Luis Alberto Estaba (born August 13, 1938) is a former boxer from Venezuela, who was born in Macuro, South American point of entry for Cristopher Columbus. He was nicknamed Lumumba, because of his resemblance to Congolese leader Patrice Lumumba.

A late starter into boxing, Estaba became a professional in 1967, at the relatively old (for boxing) age of 29. He beat Pedro Garcia by a knockout in one on February 28 of that year.

He kept his winning streak until losing a ten round decision to Natalio Jimenez in Caracas in 1968. He avenged that loss immediately by beating Jimenez in his next fight, by decision. After two more wins, he had his first fight abroad, when he lost to Jimenez, again by decision, at Santo Domingo.

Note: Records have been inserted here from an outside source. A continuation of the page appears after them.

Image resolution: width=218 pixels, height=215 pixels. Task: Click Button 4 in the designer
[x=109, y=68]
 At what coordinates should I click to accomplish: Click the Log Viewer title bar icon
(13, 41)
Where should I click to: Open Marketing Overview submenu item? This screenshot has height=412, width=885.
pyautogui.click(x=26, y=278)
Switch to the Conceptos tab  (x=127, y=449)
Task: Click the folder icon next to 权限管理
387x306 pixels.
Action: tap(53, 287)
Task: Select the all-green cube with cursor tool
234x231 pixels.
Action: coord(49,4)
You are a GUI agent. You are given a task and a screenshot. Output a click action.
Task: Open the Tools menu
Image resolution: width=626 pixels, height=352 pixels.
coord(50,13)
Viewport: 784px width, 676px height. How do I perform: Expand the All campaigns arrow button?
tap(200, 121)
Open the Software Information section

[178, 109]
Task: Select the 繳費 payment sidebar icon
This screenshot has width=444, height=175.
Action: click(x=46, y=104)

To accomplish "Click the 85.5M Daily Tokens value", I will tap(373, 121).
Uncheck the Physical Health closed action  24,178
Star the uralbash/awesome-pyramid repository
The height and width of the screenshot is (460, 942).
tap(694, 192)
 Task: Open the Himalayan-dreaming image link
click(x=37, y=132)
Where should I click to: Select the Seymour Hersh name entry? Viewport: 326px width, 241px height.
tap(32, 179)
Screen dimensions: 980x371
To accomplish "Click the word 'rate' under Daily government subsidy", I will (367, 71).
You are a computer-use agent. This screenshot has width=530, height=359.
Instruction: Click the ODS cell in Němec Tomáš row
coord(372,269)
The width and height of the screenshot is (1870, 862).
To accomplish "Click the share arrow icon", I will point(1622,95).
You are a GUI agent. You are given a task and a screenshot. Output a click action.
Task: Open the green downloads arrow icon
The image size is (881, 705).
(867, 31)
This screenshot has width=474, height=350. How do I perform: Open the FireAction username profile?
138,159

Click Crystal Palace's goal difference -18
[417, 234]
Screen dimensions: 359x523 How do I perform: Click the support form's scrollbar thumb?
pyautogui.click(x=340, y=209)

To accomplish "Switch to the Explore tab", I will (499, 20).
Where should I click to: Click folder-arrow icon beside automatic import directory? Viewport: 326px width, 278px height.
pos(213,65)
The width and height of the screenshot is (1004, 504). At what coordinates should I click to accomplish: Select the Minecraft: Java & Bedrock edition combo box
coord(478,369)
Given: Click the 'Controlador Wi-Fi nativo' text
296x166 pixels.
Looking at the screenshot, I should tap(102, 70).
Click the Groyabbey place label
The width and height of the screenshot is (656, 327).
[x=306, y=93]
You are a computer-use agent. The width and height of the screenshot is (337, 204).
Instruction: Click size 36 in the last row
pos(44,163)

In 1975, Estaba became boxing's second world champion ever in the Jr. Flyweight division, when he obtained the vacant WBC title by knocking out Rafael Lovera, who was making his professional debut during this world title bout. He knocked Lovera out in round four September 13 of that year. He defended the title 12 times, including victories over former or future world champions Franco Udella, Rafael Pedroza, and Netrnoi Vorasingh. In 1977, he was named Venezuelan Athlete of the Year.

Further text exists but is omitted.